This movie was originally called “Comancheria,” which is the name of the West Texas/Oklahoma area where the Comanches once roamed before being overrun by greedy palefaces. The two brothers like to fancy themselves modern Comanches, taking what they need to live off the land.

The movie does a lot of politically incorrect playing around with that idea as a metaphor despite the fact that the original title had to be changed for the sake of universality and box office potential.

Hamilton’s relationship with his younger, Ranger partner (Gil Birmingham) is full of typical male ethnic towel-snapping for humor’s sake. Hamilton makes as many jokes as he can about his partner’s combination of Mexican and Native American heritages while his partner makes just as many jokes about his partner being old and needing a refuge before Alzheimer’s sets in. It’s the Rickles-ism that’s still essential to male conviviality in American provinces.

Nothing is overdone here. The photography is arrestingly stark and real and sometimes magnificent (a brushfire forces cowboys to herd cattle around it while they marvel at having to do that in the 21st century).

Of the two brothers, Pine plays the smart, mysterious and deep one as well as the handsome one. Foster is his violent, squirrelly brother, the convicted bank robber in the family with a 10-year stint in the joint in his past.
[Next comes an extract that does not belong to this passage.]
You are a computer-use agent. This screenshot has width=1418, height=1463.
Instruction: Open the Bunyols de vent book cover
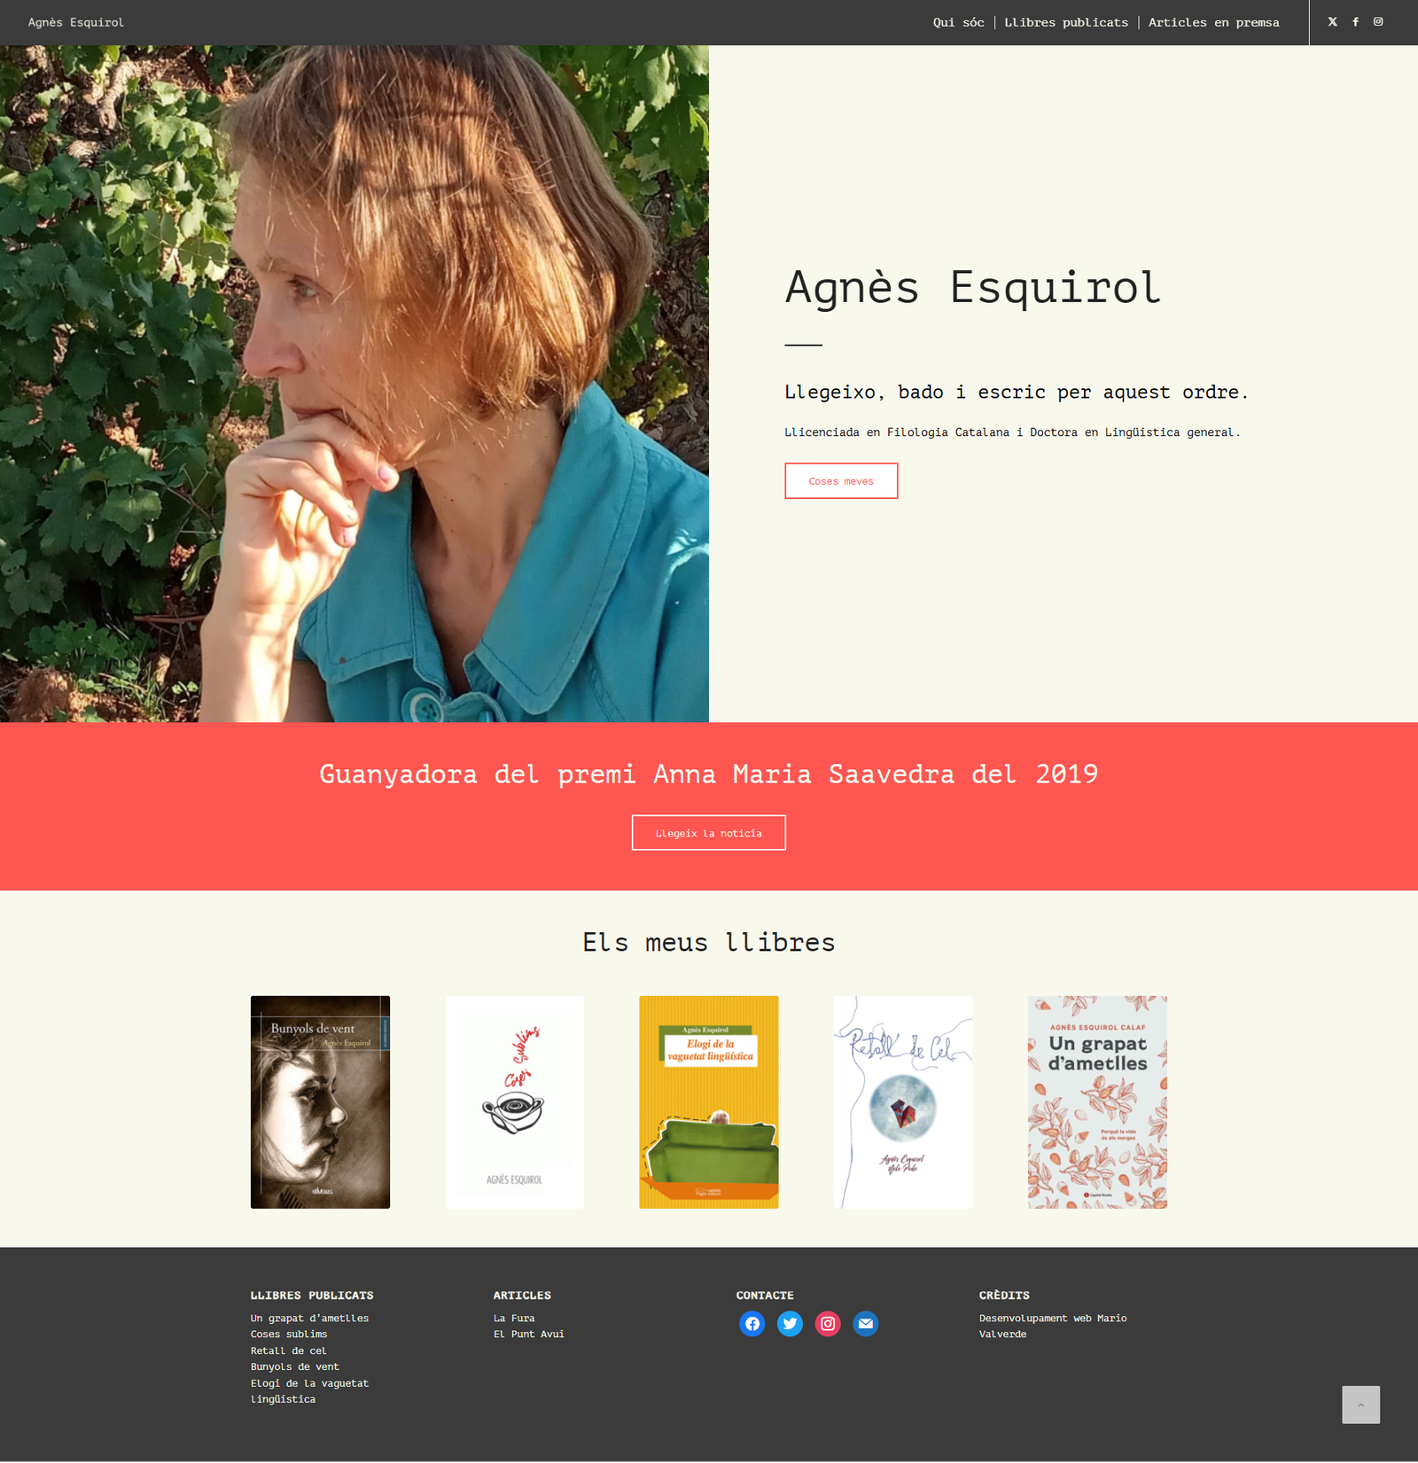point(320,1102)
There’s a lot of dry, incongruous humor in the film – so that the audience can “love West Texas” as perversely as the Ranger mockingly does. It’s a place of incongruities in the tales told later at “beer o’clock.”

This, immaculately told on film, is one of them. The director is Brit David Mackenzie (“Starred Up,” “Perfect Sense”). The writer is Taylor Sheridan who played the late goodie-goodie David Hale on “Sons of Anarchy” and who wrote the superb “Sicario.”

The ending is an insidious stunner – not only for its insistence on life’s triumph over cinema but its harshly matter-of-fact attitude toward the bank that the movie has spent so much time damning.

This is a movie about a couple of indigenous natives who are as at home in this country as the rattlesnakes – one old, out-of-shape Ranger, and one handsome, desperate young scrambler trying to figure out how to survive and prevail.

Their ages are different. But the movie makes clear that they, too, are brothers.



3.5 stars (out of 4)

Title: “Hell or High Water”

Starring: Jeff Bridges, Chris Pine, Ben Foster and Gil Birmingham

Director: David Mackenzie

Running time: 102 minutes

Rating: R for strong violence, language, brief sex.

The Lowdown: Two Texan brothers go on a bank-robbing spree to save the family ranch.